This writing is now available as a podcast episode!
This is a new series on red flags to watch out for when meeting and dating and connecting with others in kink and elsewhere.
How do they talk about others?
Usually, when I see people talking about this red flag, they ask, “How do they talk about their exes?”
Hell, I’ve shared a similar thought, and I believe it:
I think a lot of people have caught on to that, though, and will be fairly nice speaking about their exes in front of new people.
But they have a more difficult time faking ALL of their talk about others.
It’s similar to the waiter rule.
But even more than that, how do they talk about all the people in their life?
- Do they give the benefit of the doubt, or jump to judgment and blame immediately?
- Do they tend to speak meanly about others behind their backs on a regular basis?
- Do they gossip and search for the worst in people?
- Do they constantly compare themselves favorably to others, to bolster themselves in their own (and presumably your) opinion?

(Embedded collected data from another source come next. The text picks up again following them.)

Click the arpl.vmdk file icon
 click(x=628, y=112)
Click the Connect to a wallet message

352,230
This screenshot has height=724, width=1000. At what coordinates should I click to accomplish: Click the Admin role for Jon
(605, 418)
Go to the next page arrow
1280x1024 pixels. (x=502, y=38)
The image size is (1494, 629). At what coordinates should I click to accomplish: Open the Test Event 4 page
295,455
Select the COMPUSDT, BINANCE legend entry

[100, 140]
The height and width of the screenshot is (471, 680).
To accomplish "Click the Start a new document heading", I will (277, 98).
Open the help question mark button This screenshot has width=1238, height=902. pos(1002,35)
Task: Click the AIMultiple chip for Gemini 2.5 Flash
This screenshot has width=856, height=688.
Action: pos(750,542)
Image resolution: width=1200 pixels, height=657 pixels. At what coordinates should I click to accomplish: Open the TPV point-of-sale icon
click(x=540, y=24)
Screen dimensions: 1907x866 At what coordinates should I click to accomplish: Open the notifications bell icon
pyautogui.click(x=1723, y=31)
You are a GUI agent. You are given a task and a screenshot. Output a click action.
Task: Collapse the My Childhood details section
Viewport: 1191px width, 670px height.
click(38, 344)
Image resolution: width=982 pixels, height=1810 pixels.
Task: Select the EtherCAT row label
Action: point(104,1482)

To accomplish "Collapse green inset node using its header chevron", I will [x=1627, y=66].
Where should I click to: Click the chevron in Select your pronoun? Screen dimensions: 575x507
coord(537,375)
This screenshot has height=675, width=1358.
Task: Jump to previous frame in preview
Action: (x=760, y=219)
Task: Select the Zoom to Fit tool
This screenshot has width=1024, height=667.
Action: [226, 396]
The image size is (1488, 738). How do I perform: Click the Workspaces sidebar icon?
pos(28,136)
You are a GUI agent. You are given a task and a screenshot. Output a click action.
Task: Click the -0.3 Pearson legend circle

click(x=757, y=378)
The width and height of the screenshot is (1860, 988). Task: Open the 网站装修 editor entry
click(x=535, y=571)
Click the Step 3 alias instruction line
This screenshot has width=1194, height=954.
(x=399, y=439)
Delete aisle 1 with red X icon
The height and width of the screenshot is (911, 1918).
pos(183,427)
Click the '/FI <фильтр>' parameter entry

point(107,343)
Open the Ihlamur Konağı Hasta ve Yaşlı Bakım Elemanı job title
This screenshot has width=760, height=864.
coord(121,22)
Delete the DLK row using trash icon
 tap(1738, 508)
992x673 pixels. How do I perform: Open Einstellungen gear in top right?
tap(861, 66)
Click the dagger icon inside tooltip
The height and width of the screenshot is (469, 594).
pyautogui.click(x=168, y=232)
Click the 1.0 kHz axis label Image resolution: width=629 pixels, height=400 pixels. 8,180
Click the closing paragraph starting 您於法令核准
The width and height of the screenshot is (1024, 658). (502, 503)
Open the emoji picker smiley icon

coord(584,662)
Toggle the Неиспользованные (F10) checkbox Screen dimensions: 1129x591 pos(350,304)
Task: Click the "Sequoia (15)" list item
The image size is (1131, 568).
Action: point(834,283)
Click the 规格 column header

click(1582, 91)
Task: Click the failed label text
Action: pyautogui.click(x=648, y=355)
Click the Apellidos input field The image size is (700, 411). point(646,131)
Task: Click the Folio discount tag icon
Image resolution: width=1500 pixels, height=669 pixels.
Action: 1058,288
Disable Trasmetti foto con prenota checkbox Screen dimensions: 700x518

I’m usually pretty good about shutting this sort of thing down around me. I mean, sure, my friends will kvetch and talk about things they are going through with others, and I’ll listen and support. That’s OK in my book.
However, those who are constantly gossiping and picking on others’ foibles on the regular set off alarms in my head.
And when I ignore those alarms, eventually I’m reminded why red flags exist, and I extricate myself with (another) lesson learned. I can be slow, sometimes, LOL!
Thing is, not only does how a person talk about others tell you a lot about how they will talk about you (in good times and bad), but it also informs how they will see you and interpret your actions and words.
Anything you say that is not glowingly positive could be translated in their mind as a negative, because they are overwhelmingly negative, and we humans tend to see the world through our own personal lenses.
Which, in the long run, could be a challenge.
Unless you are, of course, one of those people yourself.